Chamberlain is involved in professional volleyball now, living in a majestic house at the top of a scenic hill in Los Angeles. Walker is trying to begin an acting career. Costello is waiting for the next opportunity to jump back into coaching. He was cut loose by Milwaukee last season, replaced by Don Nelson.
Billy Melchionni, now the assistant to New Jersey Nets’ president Roy Boe, was the title team’s other rookie, a sweet-shooting guard from Villanova. “To come out of college, directly into that situation, that atmosphere, it spoiled me for the rest of my career,” Melchionni said. “Guys play their whole careers, never win a title. There I was, my first year, on a team like that.

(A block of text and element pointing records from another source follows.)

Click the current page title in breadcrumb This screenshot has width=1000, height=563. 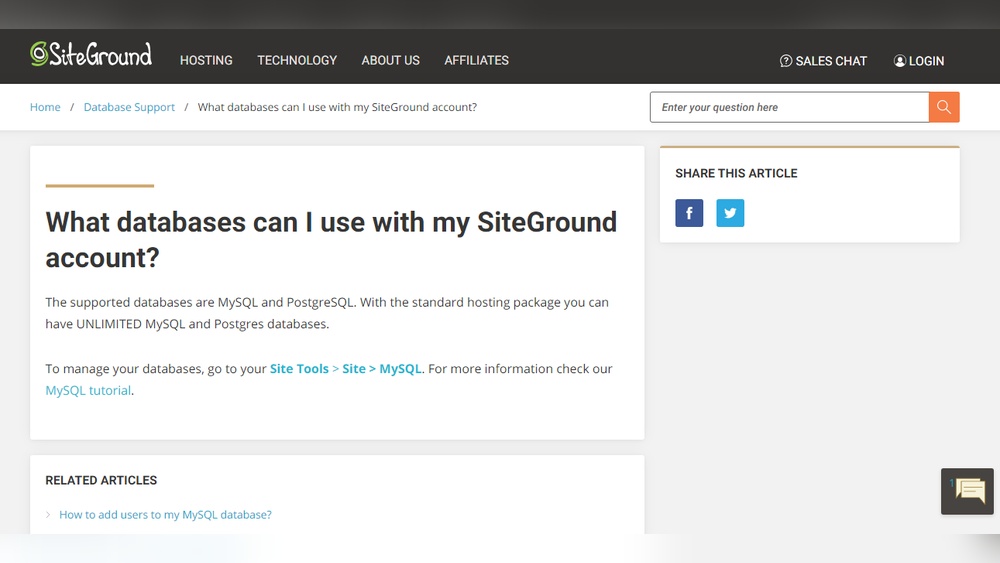coord(337,107)
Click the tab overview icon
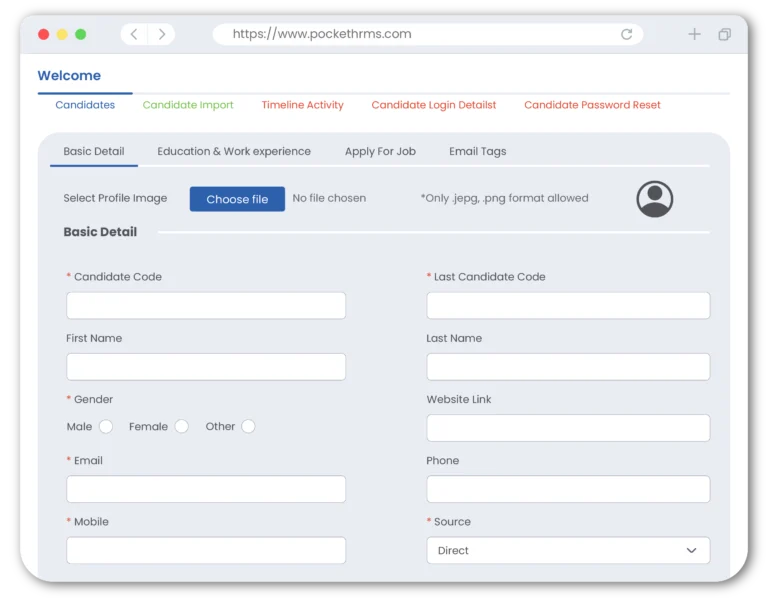This screenshot has width=768, height=598. coord(724,34)
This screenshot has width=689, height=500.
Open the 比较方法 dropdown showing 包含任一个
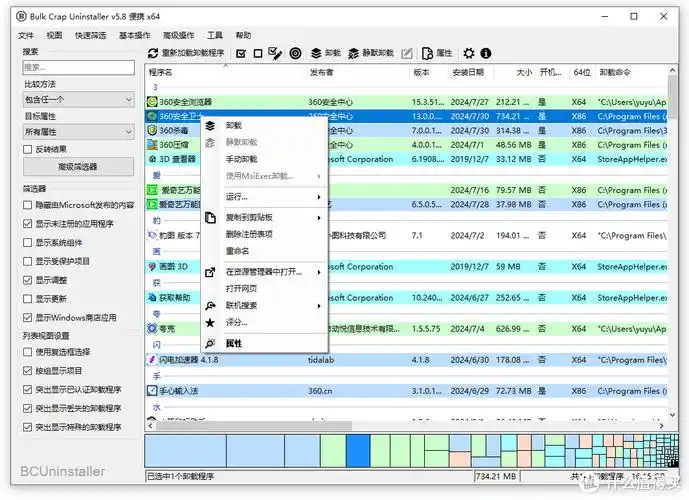pos(78,99)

“The best team ever assembled. Wilt at his peak. Hal in his prime. Chet in his prime. Billy on the road to becoming one of the best ever. That was some lineup, some group of people playing together.
“We had the same feeling in the ABA the year I played with the Nets and we won. We had Doc, lost two games in the playoffs. Took Virginia 4-1, Kentucky 4-0, Utah 4-1. Felt the same way I felt in ’67, that there wasn’t a team out there that could beat us in a seven-game series.

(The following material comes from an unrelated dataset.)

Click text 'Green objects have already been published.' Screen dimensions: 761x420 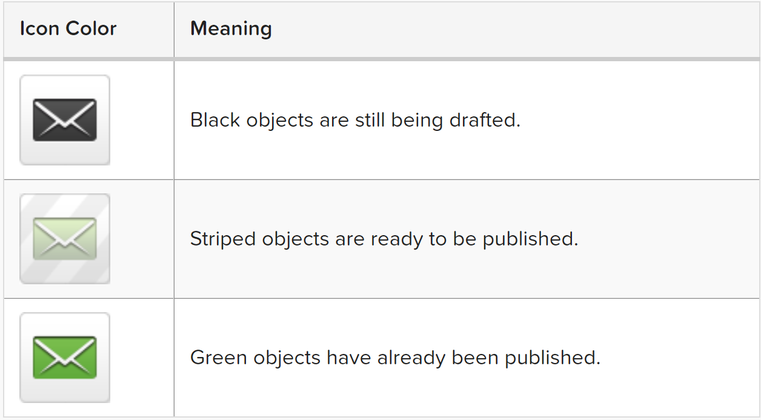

“With the Nets, we had Doc, Brian Taylor, John Williamson, Billy Paultz, Larry Kenon . . . a pretty good lineup. Now we have none of them. Three years . . . not a long time ago, but they’re all gone.
“I go back to the old Sixers, they were better because of Wilt. As good as Walton is, he doesn’t dominate like that. Doc, he’s the best I ever saw . . . the only one who ever stops him is him, but we had overall firepower.
“Get in a long series with days off, nobody can match Doc. If he has his legs, it’s over. Bob Gross is playing him, and Gross is a good player, a Steve Mix type, a tooth-and-nail sort. But he can’t stop Doc.”
Melchionni was helpless when Boe sold Erving, and the pain has never completely subsided. “I watched the games now, I get sick,” Melchionni said. “Doc’s there, but he belongs here. I listened to such crap last year: that the stuff he did, he did in the other league; that he wouldn’t fit in with Philly. I said he was the best in our league; he will be the best in this league I told people, wait’ll it gets important. Then see who is the best player in the world.”
Ten years ago, it was the Philadelphia 76ers who were the defending NBA champions.